• heart transplant
• heart failure
• hypertrophic cardiomyopathy

Pulmonary hypertension is associated with increased mortality in all forms of left-sided hearth disease.The aims of this study was investigate the prevalence and clinical implications of pulmonary hypertension in patients with non-obstructive HCM and heart failure. HCM is the most common inherited/genetic hearth disease and occur in 1 of every 200/500 persons. The long term prognosis of HCM, especially thanks to the primary prevention of sudden death with ICD, could be comparable to that of general population. In about 35-40% of HCM cases left ventricle outflow tract obstruction (LVOTO) is not found at rest or provoked, in these patients the risk of developing HCM-related complications is lower.

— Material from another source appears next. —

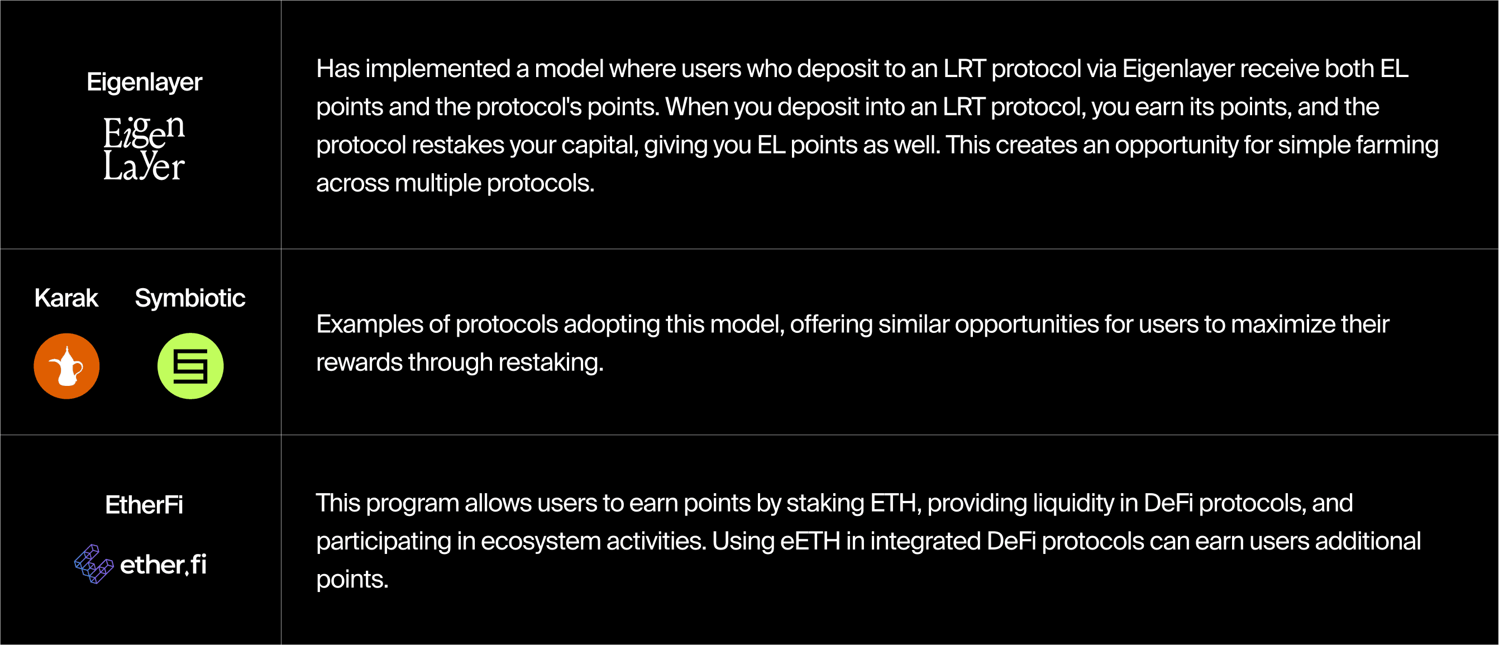Click the green Symbiotic logo icon
The image size is (1499, 645).
pos(190,366)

About 10% of patients with non-obstructive HCM develop severe functional limitation and becomes refractory to medical management due to the onset of systolic dysfunction, severe diastolic dysfunction or due to the combination of the two phenomena. In this cases heart transplantation is the only effective therapy. Methods and Results:The study population consisted of 96 patients with non obstructive HCM consecutively referred between 1991 and 2019 to 3 italian centers and retropsectively assessed. Clinical, echocardiographic and right heart catheterization data were collected at the time of index visit and we divided patients in two groups: group NOPH (A) PAmP at RHC <25 mmHg (n=38) and group PH (B) PAmP at RHC >=25 mmHg (n=58). Discussion: This study explores the prevalence and clinical impact of pulmonary hypertension (detected with RHC) in patients with non-obstructive HCM and heart failure symptoms mainly referred to our centers to perform cardiac transplant assessment. The rate of events is high and the median time between the index evaluation and the composite endopoint is 1.6 years. The presence of pulmonary hypertension at the index evaluation is associated with a higher risk of events, intended as a composite end-point of LVAD cardiac transplant and death, while no post-transplant prognosis differences between the two groups of patients have emerged, although in patients with pulmonary hypertension there was a higher rate of death due to post Tx / LVAD complications. PAPs echocardiographically calculated results in a good percentage of cases not executable or poorly reliable if compared with the catheterization data.